**Request**: Rewrite the material with every occurrence of "pixel" changed to "point" and everything else left untouched.

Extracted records
*****
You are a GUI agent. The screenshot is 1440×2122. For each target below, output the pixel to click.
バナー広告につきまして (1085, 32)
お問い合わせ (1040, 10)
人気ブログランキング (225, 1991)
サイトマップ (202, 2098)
*****
**Answer to the problem**:
You are a GUI agent. The screenshot is 1440×2122. For each target below, output the point to click.
バナー広告につきまして (1085, 32)
お問い合わせ (1040, 10)
人気ブログランキング (225, 1991)
サイトマップ (202, 2098)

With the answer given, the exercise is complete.